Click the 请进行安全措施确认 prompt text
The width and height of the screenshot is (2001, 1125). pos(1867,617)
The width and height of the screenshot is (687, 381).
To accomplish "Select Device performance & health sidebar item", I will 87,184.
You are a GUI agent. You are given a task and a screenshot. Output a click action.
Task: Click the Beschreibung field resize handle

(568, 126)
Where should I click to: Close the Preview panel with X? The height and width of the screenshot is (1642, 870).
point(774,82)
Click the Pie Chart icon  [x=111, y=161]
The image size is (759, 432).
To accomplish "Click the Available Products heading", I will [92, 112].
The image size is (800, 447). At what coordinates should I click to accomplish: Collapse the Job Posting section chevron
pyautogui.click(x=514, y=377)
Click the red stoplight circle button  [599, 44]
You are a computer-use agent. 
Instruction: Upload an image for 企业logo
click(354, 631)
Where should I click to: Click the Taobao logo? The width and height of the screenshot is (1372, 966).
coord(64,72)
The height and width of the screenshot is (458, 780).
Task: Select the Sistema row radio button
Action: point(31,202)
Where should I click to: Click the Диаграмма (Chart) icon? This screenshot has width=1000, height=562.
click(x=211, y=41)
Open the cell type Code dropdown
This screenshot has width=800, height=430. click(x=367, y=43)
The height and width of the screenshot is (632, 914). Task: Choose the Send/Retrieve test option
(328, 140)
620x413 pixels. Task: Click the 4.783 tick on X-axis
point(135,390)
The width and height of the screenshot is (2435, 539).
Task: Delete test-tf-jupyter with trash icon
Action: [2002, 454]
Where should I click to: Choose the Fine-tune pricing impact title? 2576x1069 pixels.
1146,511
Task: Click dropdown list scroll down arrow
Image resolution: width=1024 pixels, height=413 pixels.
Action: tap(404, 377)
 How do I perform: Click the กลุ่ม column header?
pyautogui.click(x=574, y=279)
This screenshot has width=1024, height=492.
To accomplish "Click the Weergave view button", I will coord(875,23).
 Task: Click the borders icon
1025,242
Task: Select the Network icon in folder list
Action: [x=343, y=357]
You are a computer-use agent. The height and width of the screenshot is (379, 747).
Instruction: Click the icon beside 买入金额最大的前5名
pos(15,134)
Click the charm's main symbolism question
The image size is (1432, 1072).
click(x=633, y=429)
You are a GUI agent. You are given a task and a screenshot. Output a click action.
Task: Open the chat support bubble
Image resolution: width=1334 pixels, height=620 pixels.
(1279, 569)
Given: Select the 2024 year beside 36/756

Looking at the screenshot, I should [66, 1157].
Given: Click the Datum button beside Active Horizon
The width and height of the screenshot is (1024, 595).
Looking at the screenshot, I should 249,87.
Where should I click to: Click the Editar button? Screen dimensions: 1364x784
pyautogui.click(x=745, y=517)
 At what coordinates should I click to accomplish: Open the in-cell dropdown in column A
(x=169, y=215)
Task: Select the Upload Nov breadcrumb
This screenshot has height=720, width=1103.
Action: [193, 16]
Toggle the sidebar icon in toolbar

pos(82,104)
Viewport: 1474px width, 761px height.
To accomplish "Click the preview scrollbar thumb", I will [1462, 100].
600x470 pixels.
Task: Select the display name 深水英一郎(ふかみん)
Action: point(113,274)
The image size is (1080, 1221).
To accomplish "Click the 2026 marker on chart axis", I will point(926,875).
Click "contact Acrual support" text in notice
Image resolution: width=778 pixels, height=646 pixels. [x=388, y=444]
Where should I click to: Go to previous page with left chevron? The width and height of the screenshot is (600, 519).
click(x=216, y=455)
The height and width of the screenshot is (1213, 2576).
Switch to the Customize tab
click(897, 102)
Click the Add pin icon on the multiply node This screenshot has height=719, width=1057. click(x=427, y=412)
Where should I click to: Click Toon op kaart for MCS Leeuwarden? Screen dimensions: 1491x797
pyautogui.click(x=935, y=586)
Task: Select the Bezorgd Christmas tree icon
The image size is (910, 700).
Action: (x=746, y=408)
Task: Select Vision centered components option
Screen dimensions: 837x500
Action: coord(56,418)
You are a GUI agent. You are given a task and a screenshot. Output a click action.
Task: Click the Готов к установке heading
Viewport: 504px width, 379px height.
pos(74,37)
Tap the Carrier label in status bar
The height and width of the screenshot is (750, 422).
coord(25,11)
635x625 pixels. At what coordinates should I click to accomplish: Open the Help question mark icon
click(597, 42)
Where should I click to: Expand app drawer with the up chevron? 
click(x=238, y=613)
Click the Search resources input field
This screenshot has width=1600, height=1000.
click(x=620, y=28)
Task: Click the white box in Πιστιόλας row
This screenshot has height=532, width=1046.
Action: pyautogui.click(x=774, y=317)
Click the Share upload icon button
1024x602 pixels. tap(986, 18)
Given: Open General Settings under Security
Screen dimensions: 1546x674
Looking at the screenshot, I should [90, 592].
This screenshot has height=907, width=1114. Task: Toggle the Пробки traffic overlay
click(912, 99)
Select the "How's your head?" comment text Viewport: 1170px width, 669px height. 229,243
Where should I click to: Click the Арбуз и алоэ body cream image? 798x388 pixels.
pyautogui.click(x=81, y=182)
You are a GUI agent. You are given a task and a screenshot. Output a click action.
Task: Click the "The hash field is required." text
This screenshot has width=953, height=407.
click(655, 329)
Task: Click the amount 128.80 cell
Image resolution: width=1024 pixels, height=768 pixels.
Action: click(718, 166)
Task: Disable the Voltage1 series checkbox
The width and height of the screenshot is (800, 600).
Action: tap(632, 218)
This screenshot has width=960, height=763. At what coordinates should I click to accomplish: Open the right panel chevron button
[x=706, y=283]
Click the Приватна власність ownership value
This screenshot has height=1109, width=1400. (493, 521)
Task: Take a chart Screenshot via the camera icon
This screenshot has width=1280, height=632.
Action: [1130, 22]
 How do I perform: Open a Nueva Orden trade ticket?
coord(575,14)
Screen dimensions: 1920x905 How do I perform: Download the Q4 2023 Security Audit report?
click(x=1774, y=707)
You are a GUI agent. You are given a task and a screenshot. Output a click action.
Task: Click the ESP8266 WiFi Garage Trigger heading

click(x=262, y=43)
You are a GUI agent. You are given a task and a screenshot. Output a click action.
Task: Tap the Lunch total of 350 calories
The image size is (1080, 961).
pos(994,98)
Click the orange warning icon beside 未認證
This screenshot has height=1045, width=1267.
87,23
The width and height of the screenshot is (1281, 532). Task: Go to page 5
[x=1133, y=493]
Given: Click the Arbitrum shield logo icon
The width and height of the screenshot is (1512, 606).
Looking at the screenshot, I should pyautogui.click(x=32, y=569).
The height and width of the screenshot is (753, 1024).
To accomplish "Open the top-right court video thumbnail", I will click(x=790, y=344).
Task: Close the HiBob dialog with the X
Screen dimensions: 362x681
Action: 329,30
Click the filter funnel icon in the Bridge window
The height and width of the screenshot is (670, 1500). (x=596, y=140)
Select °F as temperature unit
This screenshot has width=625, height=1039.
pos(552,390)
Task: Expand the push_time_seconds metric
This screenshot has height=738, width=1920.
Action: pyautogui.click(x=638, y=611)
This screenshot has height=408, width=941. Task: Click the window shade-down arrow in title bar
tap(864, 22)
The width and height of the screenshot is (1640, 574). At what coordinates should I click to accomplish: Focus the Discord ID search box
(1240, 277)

━━━

■ ABOUT THIS TASK
Your task is to retype the data exactly, with no line missing.

■ RESULT
Click the 请进行安全措施确认 prompt text
The width and height of the screenshot is (2001, 1125). pos(1867,617)
The width and height of the screenshot is (687, 381).
To accomplish "Select Device performance & health sidebar item", I will 87,184.
You are a GUI agent. You are given a task and a screenshot. Output a click action.
Task: Click the Beschreibung field resize handle

(568, 126)
Where should I click to: Close the Preview panel with X? The height and width of the screenshot is (1642, 870).
point(774,82)
Click the Pie Chart icon  [x=111, y=161]
The image size is (759, 432).
To accomplish "Click the Available Products heading", I will [92, 112].
The image size is (800, 447). At what coordinates should I click to accomplish: Collapse the Job Posting section chevron
pyautogui.click(x=514, y=377)
Click the red stoplight circle button  [599, 44]
You are a computer-use agent. 
Instruction: Upload an image for 企业logo
click(354, 631)
Where should I click to: Click the Taobao logo? The width and height of the screenshot is (1372, 966).
coord(64,72)
The height and width of the screenshot is (458, 780).
Task: Select the Sistema row radio button
Action: point(31,202)
Where should I click to: Click the Диаграмма (Chart) icon? This screenshot has width=1000, height=562.
click(x=211, y=41)
Open the cell type Code dropdown
This screenshot has width=800, height=430. click(x=367, y=43)
The height and width of the screenshot is (632, 914). Task: Choose the Send/Retrieve test option
(328, 140)
620x413 pixels. Task: Click the 4.783 tick on X-axis
point(135,390)
The width and height of the screenshot is (2435, 539).
Task: Delete test-tf-jupyter with trash icon
Action: [2002, 454]
Where should I click to: Choose the Fine-tune pricing impact title? 2576x1069 pixels.
1146,511
Task: Click dropdown list scroll down arrow
Image resolution: width=1024 pixels, height=413 pixels.
Action: tap(404, 377)
 How do I perform: Click the กลุ่ม column header?
pyautogui.click(x=574, y=279)
This screenshot has width=1024, height=492.
To accomplish "Click the Weergave view button", I will coord(875,23).
 Task: Click the borders icon
1025,242
Task: Select the Network icon in folder list
Action: [x=343, y=357]
You are a computer-use agent. The height and width of the screenshot is (379, 747).
Instruction: Click the icon beside 买入金额最大的前5名
pos(15,134)
Click the charm's main symbolism question
The image size is (1432, 1072).
click(x=633, y=429)
You are a GUI agent. You are given a task and a screenshot. Output a click action.
Task: Open the chat support bubble
Image resolution: width=1334 pixels, height=620 pixels.
(1279, 569)
Given: Select the 2024 year beside 36/756

Looking at the screenshot, I should [66, 1157].
Given: Click the Datum button beside Active Horizon
The width and height of the screenshot is (1024, 595).
Looking at the screenshot, I should 249,87.
Where should I click to: Click the Editar button? Screen dimensions: 1364x784
pyautogui.click(x=745, y=517)
 At what coordinates should I click to accomplish: Open the in-cell dropdown in column A
(x=169, y=215)
Task: Select the Upload Nov breadcrumb
This screenshot has height=720, width=1103.
Action: [193, 16]
Toggle the sidebar icon in toolbar

pos(82,104)
Viewport: 1474px width, 761px height.
To accomplish "Click the preview scrollbar thumb", I will [1462, 100].
600x470 pixels.
Task: Select the display name 深水英一郎(ふかみん)
Action: point(113,274)
The image size is (1080, 1221).
To accomplish "Click the 2026 marker on chart axis", I will point(926,875).
Click "contact Acrual support" text in notice
Image resolution: width=778 pixels, height=646 pixels. [x=388, y=444]
Where should I click to: Go to previous page with left chevron? The width and height of the screenshot is (600, 519).
click(x=216, y=455)
The height and width of the screenshot is (1213, 2576).
Switch to the Customize tab
click(897, 102)
Click the Add pin icon on the multiply node This screenshot has height=719, width=1057. click(x=427, y=412)
Where should I click to: Click Toon op kaart for MCS Leeuwarden? Screen dimensions: 1491x797
pyautogui.click(x=935, y=586)
Task: Select the Bezorgd Christmas tree icon
The image size is (910, 700).
Action: (x=746, y=408)
Task: Select Vision centered components option
Screen dimensions: 837x500
Action: coord(56,418)
You are a GUI agent. You are given a task and a screenshot. Output a click action.
Task: Click the Готов к установке heading
Viewport: 504px width, 379px height.
pos(74,37)
Tap the Carrier label in status bar
The height and width of the screenshot is (750, 422).
coord(25,11)
635x625 pixels. At what coordinates should I click to accomplish: Open the Help question mark icon
click(597, 42)
Where should I click to: Expand app drawer with the up chevron? 
click(x=238, y=613)
Click the Search resources input field
This screenshot has width=1600, height=1000.
click(x=620, y=28)
Task: Click the white box in Πιστιόλας row
This screenshot has height=532, width=1046.
Action: pyautogui.click(x=774, y=317)
Click the Share upload icon button
1024x602 pixels. tap(986, 18)
Given: Open General Settings under Security
Screen dimensions: 1546x674
Looking at the screenshot, I should [90, 592].
This screenshot has height=907, width=1114. Task: Toggle the Пробки traffic overlay
click(912, 99)
Select the "How's your head?" comment text Viewport: 1170px width, 669px height. 229,243
Where should I click to: Click the Арбуз и алоэ body cream image? 798x388 pixels.
pyautogui.click(x=81, y=182)
You are a GUI agent. You are given a task and a screenshot. Output a click action.
Task: Click the "The hash field is required." text
This screenshot has width=953, height=407.
click(655, 329)
Task: Click the amount 128.80 cell
Image resolution: width=1024 pixels, height=768 pixels.
Action: click(718, 166)
Task: Disable the Voltage1 series checkbox
The width and height of the screenshot is (800, 600).
Action: tap(632, 218)
This screenshot has width=960, height=763. At what coordinates should I click to accomplish: Open the right panel chevron button
[x=706, y=283]
Click the Приватна власність ownership value
This screenshot has height=1109, width=1400. (493, 521)
Task: Take a chart Screenshot via the camera icon
This screenshot has width=1280, height=632.
Action: [1130, 22]
 How do I perform: Open a Nueva Orden trade ticket?
coord(575,14)
Screen dimensions: 1920x905 How do I perform: Download the Q4 2023 Security Audit report?
click(x=1774, y=707)
You are a GUI agent. You are given a task and a screenshot. Output a click action.
Task: Click the ESP8266 WiFi Garage Trigger heading

click(x=262, y=43)
You are a GUI agent. You are given a task and a screenshot. Output a click action.
Task: Tap the Lunch total of 350 calories
The image size is (1080, 961).
pos(994,98)
Click the orange warning icon beside 未認證
This screenshot has height=1045, width=1267.
87,23
The width and height of the screenshot is (1281, 532). Task: Go to page 5
[x=1133, y=493]
Given: Click the Arbitrum shield logo icon
The width and height of the screenshot is (1512, 606).
Looking at the screenshot, I should pyautogui.click(x=32, y=569).
The height and width of the screenshot is (753, 1024).
To accomplish "Open the top-right court video thumbnail", I will click(x=790, y=344).
Task: Close the HiBob dialog with the X
Screen dimensions: 362x681
Action: 329,30
Click the filter funnel icon in the Bridge window
The height and width of the screenshot is (670, 1500). (x=596, y=140)
Select °F as temperature unit
This screenshot has width=625, height=1039.
pos(552,390)
Task: Expand the push_time_seconds metric
This screenshot has height=738, width=1920.
Action: pyautogui.click(x=638, y=611)
This screenshot has height=408, width=941. Task: Click the window shade-down arrow in title bar
tap(864, 22)
The width and height of the screenshot is (1640, 574). At what coordinates should I click to accomplish: Focus the Discord ID search box
(1240, 277)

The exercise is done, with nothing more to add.